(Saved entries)
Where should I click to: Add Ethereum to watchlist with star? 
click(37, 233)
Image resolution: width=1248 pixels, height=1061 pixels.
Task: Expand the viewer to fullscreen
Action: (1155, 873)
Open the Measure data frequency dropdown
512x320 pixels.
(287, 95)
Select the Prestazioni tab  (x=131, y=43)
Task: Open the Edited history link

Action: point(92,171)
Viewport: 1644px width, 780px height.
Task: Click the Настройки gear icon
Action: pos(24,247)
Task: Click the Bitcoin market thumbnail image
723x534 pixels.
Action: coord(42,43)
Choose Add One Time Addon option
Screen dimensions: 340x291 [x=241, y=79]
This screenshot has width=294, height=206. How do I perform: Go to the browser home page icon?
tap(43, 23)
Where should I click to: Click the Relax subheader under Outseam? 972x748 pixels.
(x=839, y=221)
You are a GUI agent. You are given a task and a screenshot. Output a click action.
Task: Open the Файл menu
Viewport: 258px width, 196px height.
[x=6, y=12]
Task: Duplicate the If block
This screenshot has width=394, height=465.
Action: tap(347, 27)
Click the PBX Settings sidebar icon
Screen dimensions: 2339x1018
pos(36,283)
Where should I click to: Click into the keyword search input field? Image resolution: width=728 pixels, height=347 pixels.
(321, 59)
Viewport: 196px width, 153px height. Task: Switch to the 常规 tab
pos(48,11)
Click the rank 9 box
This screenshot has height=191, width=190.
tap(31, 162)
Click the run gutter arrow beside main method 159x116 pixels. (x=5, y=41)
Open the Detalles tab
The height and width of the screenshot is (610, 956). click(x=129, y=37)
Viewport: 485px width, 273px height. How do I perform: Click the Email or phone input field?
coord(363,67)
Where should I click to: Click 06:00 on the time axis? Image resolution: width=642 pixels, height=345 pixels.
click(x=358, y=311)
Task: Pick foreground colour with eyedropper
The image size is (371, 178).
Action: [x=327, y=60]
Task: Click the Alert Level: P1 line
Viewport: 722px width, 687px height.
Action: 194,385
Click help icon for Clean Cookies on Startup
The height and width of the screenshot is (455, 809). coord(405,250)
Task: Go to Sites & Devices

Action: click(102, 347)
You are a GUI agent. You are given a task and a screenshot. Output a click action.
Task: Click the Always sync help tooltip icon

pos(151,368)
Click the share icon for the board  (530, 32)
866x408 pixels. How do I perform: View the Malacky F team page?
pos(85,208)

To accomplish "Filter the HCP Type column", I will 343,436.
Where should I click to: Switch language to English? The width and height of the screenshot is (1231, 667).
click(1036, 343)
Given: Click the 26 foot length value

Exercise brief => Quote exactly the stretch of lines above that starts at the first one and ends at the line with "Task: Click the Alert Level: P1 line", and nothing beyond it.

Task answer =>
Where should I click to: Add Ethereum to watchlist with star? 
click(37, 233)
Image resolution: width=1248 pixels, height=1061 pixels.
Task: Expand the viewer to fullscreen
Action: (1155, 873)
Open the Measure data frequency dropdown
512x320 pixels.
(287, 95)
Select the Prestazioni tab  (x=131, y=43)
Task: Open the Edited history link

Action: point(92,171)
Viewport: 1644px width, 780px height.
Task: Click the Настройки gear icon
Action: pos(24,247)
Task: Click the Bitcoin market thumbnail image
723x534 pixels.
Action: coord(42,43)
Choose Add One Time Addon option
Screen dimensions: 340x291 [x=241, y=79]
This screenshot has width=294, height=206. How do I perform: Go to the browser home page icon?
tap(43, 23)
Where should I click to: Click the Relax subheader under Outseam? 972x748 pixels.
(x=839, y=221)
You are a GUI agent. You are given a task and a screenshot. Output a click action.
Task: Open the Файл menu
Viewport: 258px width, 196px height.
[x=6, y=12]
Task: Duplicate the If block
This screenshot has width=394, height=465.
Action: tap(347, 27)
Click the PBX Settings sidebar icon
Screen dimensions: 2339x1018
pos(36,283)
Where should I click to: Click into the keyword search input field? Image resolution: width=728 pixels, height=347 pixels.
(321, 59)
Viewport: 196px width, 153px height. Task: Switch to the 常规 tab
pos(48,11)
Click the rank 9 box
This screenshot has height=191, width=190.
tap(31, 162)
Click the run gutter arrow beside main method 159x116 pixels. (x=5, y=41)
Open the Detalles tab
The height and width of the screenshot is (610, 956). click(x=129, y=37)
Viewport: 485px width, 273px height. How do I perform: Click the Email or phone input field?
coord(363,67)
Where should I click to: Click 06:00 on the time axis? Image resolution: width=642 pixels, height=345 pixels.
click(x=358, y=311)
Task: Pick foreground colour with eyedropper
The image size is (371, 178).
Action: [x=327, y=60]
Task: Click the Alert Level: P1 line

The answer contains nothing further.